Il y a là quelque chose à faire pour l’emploi, car les PME peuvent, à cause de cet alourdissement de leur facture énergétique, être conduites à la faillite et licencier. Deux associations représentant des entreprises consommatrices d’énergie et des entreprises ayant exercé leur éligibilité ont exprimé leurs inquiétudes concernant les prix de l’électricité et du gaz. Les ayant entendues, nous proposons d’ouvrir un droit de réversibilité et d’éligibilité pour les PME, qui constituent la trame de notre tissu économique et sont souvent fragiles. Je constate avec satisfaction que certains de la majorité m’approuvent.

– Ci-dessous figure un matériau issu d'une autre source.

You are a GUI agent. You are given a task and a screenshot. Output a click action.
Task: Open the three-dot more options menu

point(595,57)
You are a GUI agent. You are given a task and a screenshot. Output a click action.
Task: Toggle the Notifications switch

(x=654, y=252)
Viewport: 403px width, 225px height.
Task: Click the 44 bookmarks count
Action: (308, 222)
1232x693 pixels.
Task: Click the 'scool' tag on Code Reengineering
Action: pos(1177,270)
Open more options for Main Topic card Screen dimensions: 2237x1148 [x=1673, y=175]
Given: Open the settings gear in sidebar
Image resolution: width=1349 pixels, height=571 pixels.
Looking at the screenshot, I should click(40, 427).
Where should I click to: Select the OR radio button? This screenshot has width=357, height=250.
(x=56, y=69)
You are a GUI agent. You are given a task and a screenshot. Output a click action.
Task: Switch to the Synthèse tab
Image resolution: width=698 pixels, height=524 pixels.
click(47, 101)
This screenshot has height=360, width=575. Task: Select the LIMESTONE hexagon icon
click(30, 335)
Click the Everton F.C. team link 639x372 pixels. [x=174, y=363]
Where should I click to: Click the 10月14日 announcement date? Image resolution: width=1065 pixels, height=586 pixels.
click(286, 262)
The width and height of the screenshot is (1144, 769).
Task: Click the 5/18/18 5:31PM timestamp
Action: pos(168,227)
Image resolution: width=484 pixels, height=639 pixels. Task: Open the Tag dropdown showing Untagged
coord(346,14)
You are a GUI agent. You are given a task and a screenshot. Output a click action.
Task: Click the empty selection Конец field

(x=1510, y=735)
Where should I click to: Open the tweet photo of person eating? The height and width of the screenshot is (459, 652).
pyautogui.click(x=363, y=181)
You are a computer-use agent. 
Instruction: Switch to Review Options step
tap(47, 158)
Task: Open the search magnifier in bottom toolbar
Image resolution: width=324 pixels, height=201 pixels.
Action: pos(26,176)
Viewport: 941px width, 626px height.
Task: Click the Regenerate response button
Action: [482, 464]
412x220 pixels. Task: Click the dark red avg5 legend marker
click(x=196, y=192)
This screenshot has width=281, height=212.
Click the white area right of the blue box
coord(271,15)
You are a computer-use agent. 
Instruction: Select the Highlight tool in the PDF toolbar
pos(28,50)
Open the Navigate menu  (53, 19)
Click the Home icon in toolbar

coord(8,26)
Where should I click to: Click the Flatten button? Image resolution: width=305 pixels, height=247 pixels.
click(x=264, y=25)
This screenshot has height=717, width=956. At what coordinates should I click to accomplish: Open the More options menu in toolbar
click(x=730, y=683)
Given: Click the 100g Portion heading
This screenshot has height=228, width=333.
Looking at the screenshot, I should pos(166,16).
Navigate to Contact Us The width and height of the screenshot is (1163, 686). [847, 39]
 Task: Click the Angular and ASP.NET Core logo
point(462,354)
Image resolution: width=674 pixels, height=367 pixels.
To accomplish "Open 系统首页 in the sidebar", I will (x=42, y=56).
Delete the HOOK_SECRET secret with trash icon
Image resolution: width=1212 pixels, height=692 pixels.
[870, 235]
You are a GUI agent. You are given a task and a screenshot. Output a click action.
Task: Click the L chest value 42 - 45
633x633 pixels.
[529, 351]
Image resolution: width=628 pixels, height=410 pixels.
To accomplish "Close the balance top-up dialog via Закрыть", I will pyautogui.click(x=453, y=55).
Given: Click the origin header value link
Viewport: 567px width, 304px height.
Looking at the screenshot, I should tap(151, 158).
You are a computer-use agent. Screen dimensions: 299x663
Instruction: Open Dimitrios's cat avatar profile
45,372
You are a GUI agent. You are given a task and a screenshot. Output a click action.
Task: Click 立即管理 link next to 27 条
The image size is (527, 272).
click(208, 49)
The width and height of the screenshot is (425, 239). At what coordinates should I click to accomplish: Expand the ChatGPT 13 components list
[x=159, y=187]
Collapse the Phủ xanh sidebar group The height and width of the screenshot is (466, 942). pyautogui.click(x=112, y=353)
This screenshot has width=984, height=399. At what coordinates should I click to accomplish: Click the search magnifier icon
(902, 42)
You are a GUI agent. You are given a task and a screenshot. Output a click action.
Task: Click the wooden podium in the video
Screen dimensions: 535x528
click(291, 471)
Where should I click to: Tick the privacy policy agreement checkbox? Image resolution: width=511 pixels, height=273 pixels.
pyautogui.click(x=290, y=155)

M. le Rapporteur – Avis défavorable aux amendements du groupe communiste et républicain. J’observe d’autre part des différences entre l’amendement de la commission des finances et celui de la commission des affaires économiques, même si notre objectif est le même.

Quant à l’amendement défendu à titre personnel par M. Novelli, il propose un système de « 50-50 », c’est-à-dire un niveau compris entre le tarif et le prix de marché. Si une telle solution m’a tenté au début, j’y ai renoncé, parce que les consommateurs y sont opposés. En effet, ceux-ci demandent de la visibilité, un niveau de prix clair qui ne change pas tous les jours. Du fait de la liaison que l’amendement établit avec le prix de marché, les fluctuations, pour être moins amples, n’en sont pas moins réelles. Je mets donc en garde l’Assemblée.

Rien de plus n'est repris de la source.